Clearly, this kind of maturation of our healing abilities cannot be totally divorced from our personal maturation. There will naturally be an intimate connection between how advanced is the healing that we can offer and how advanced we are on the spiritual path. The key to our function as a healer, then, is to sincerely walk the path ourselves.
Many Course students wonder: How does one become a Course-based healer? Is there a program for learning how to access and utilize powers of healing? Yes, of course. The program is studying the Text and practicing the Workbook. The function of Course-based healer is simply one example of the overall function of teacher of God. And being a teacher of God quite simply grows out of walking the path, doing the program. If you really want to work miracles, I know of a course you should really consider taking….
And this, I believe, is why we are currently not seeing the kind of healing the Course is describing. Course-based healing as we have discussed in this article is almost entirely on paper, in theory. To my knowledge, very little has been demonstrated as yet. The reason, I think, is obvious: Our personal realization of the Course, our personal advancement along its path, is still minimal. We simply have not climbed far enough up the mountain to harness and direct our healing abilities in the way the Course is teaching.

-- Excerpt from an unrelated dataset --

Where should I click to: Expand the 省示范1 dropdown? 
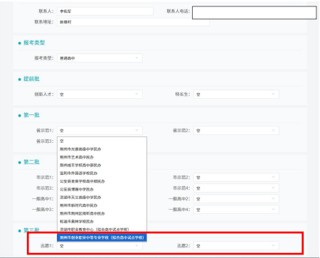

Therefore, I believe that Course-based healing, both in the form of spiritual healing and psychotherapy, is a field that will be developing over time. It may take decades, if not longer, to really move into this radical approach to healing, this approach that asks us to overlook all that we thought was real. I expect that many of the fine points will develop only through experience, through trial and error, through gifted Course-based healers emerging and through different healers comparing notes.
Yet what an exciting possibility! Who of us does not want to ease the pain around us? Who of us has not felt frustration at not being able to do so? Would it not be a blessed, beautiful gift to be able to lift long-term suffering with one glance of our eyes, one touch of our hands, one instant of stilling our minds? This is the promise the Course holds out to its students.
(1) I say “large numbers” simply because the Manual implies that becoming a healer will be very common for students of the Course. Thus, the existence of large numbers of Course students would yield large numbers of Course healers.
(2) This point, of course, is not absolutely certain, since the historical Jesus is a topic of hot debate, especially these days. However, I am drawing on the weight of scholarly opinion, which seems to concur that Jesus did perform healings (although whether these healing were truly miraculous or had more naturalistic explanations is a matter of personal belief). Marcus Borg, a leading Jesus scholar says: “Despite the difficulty which miracles pose for the modern mind, on historical grounds it is virtually indisputable that Jesus was a healer and exorcist” (Jesus: A New Vision, Harper Collins, p. 61). Did he send his disciples out as healers? John Dominic Crossan, considered by many the leading North American Jesus scholar, believes he did. Crossan claims that the giving of “free healing” to others was at the heart of Jesus’ vision of a new social world.